◆ Extract:
Find parent with certain combination of child rows - SQLite with Python - python

There are several parts to this question. I am working with sqlite3 in Python 2.7, but I am less concerned with the exact syntax, and more with the methods I need to use. I think the best way to ask this question is to describe my current database design, and what I am trying to accomplish. I am new to databases in general, so I apologize if I don't always use correct nomenclature.
I am modeling refrigeration systems (using Modelica--not really important to know), and I am using the database to manage input data, results data, and models used for that data.
My top parent table is Model, which contains the columns:
id, name, version, date_created
My child table under Model is called Design. It is used to create a unique id for each combination of design input parameters and the model used. the columns it contains are:
id, model_id, date_created
I then have two child tables under Design, one called Input, and the other called Result. We can just look at Input for now, since one example should be enough. The columns for input are:
id, value, design_id, parameter_id, component_id
parameter_id and component_id are foreign keys to their own tables.The Parameter table has the following columns:
id, name, units
Some example rows for Parameter under name are: length, width, speed, temperature, pressure (there are many dozens more). The Component table has the following columns:
id, name
Some example rows for Component under name are: compressor, heat_exchanger, valve.
Ultimately, in my program I want to search the database for a specific design. I want to be able to search a specific design to be able to grab specific results for that design, or to know whether or not a model simulation with that design has already been run previously, to avoid re-running the same data point.

◆ Given entries:
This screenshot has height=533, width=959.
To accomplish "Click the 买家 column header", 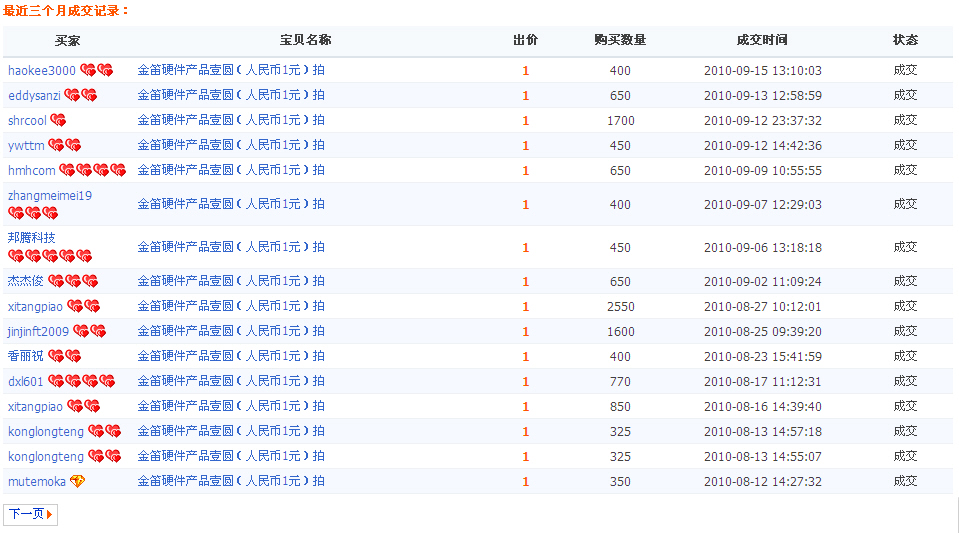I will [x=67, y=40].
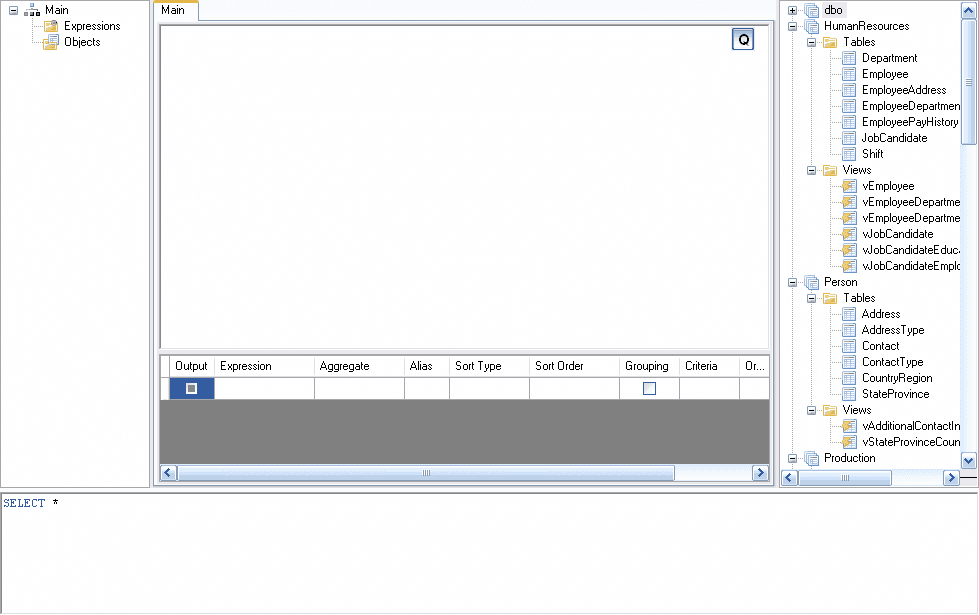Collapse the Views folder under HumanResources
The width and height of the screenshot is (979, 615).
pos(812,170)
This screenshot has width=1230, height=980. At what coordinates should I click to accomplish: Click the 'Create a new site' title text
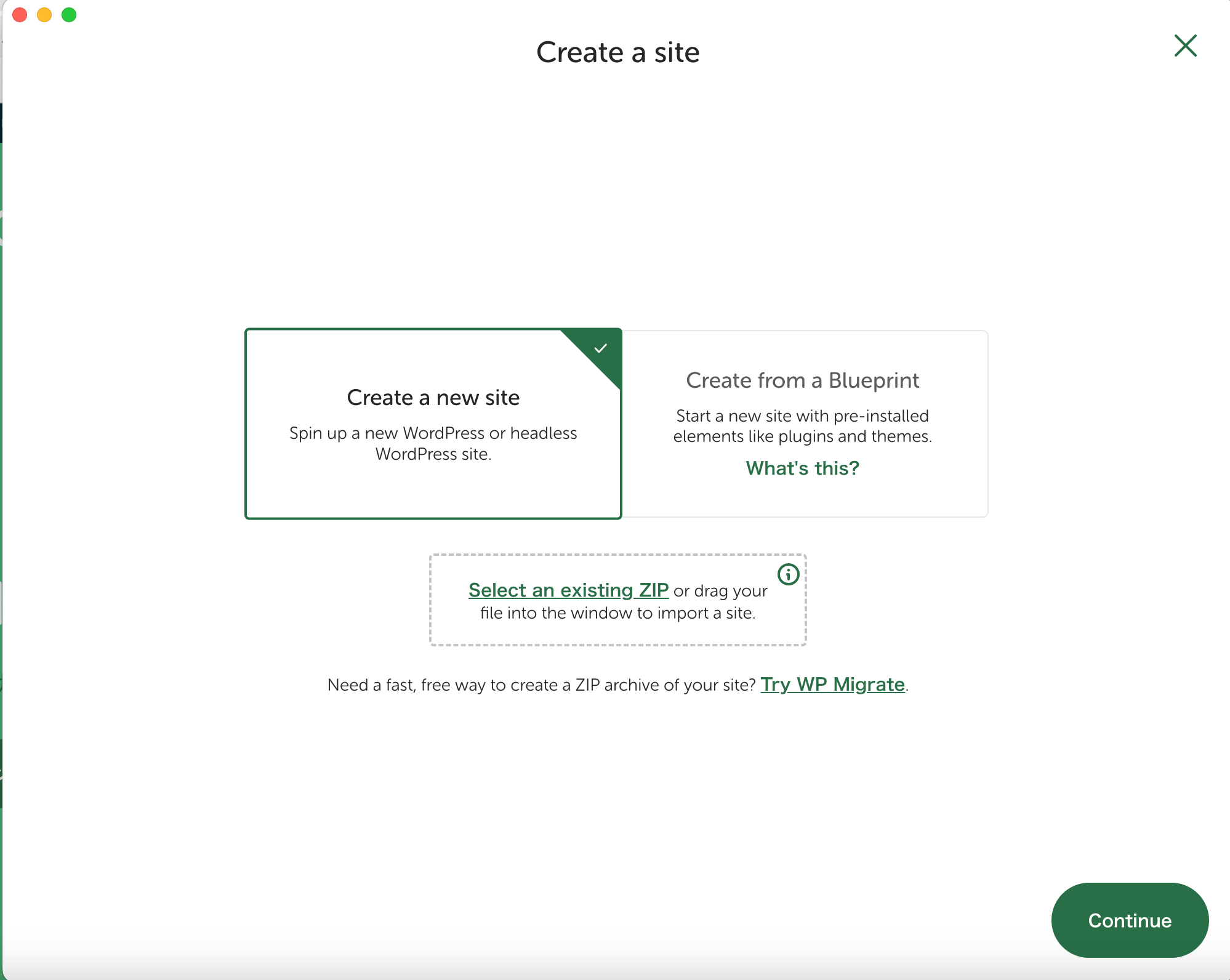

◆ Short problem A:
Answer these about the SQLite question:
(i) Which version of Python is being used?
(ii) What columns does the Design table contain?
(iii) What is named as the tool used for modeling the refrigeration systems?
◆ Short problem B:
Carry the SQLite question forward from its final sentence.
The data has no role in any of this.

◆ Written response A:
(i) Python 2.7
(ii) id, model_id, date_created
(iii) Modelica

◆ Written response B:
I also want to be able to grab all the parameters for a given design, and insert it into a class I have created in Python, which is then used to provide inputs to my models. In case it helps for solving the problem, the classes I have created are based on the components. So, for example, I have a compressor class, with attributes like compressor.speed, compressor.stroke, compressor.piston_size. Each of these attributes should have their own row in the Parameter table.
So, how would I query this database efficiently to find if there is a design that matches a long list (let's assume 100+) of parameters with specific values? Just as a side note, my friend helped me design this database. He knows databases, but not my application super well. It is possible that I designed it poorly for what I want to accomplish.
Here is a simple picture trying to map a certain combination of parameters with certain values to a design_id, where I have taken out component_id for simplicity:
Picture of simplified tables

Simply join the necessary tables. Your schema properly reflects normalization (separating tables into logical groupings) and can scale for one-to-many relationships. Specifically, to answer your question --So, how would I query this database efficiently to find if there is a design that matches a long list (let's assume 100+) of parameters with specific values?-- consider below approaches:
Inner Join with Where Clause
For handful of parameters, use an inner join with a WHERE...IN() clause. Below returns design fields joined by input and parameters tables, filtered for specific parameter names where you can have Python pass as parameterized values even iteratively in a loop:
SELECT d.id, d.model_id, d.date_created
FROM design d
INNER JOIN input i ON d.id = i.design_id
INNER JOIN parameters p ON p.id = i.parameter_id
WHERE p.name IN ('param1', 'param2', 'param3', 'param4', 'param5', ...)
Inner Join with Temp Table
Should values be over 100+ in a long list, consider a temp table that filters parameters table to specific parameter values:
# CREATE EMPTY TABLE (SAME STRUCTURE AS parameters)
sql = "CREATE TABLE tempparams AS SELECT id, name, units FROM parameters WHERE 0;"
cur.execute(sql)
db.commit()
# ITERATIVELY APPEND TO TEMP
for i in paramslist: # LIST OF 100+ ITEMS
sql = "INSERT INTO tempparams (id, name, units) \
SELECT p.id, p.name, p.units \
FROM parameters p \
WHERE p.name = ?;"
cur.execute(sql, i) # CURSOR OBJECT COMMAND PASSING PARAM
db.commit() # DB OBJECT COMMIT ACTION
Then, join main design and input tables with new temp table holding specific parameters:
SELECT d.id, d.model_id, d.date_created
FROM design d
INNER JOIN input i ON d.id = i.design_id
INNER JOIN tempparams t ON t.id = i.parameter_id
Same process can work with components table as well.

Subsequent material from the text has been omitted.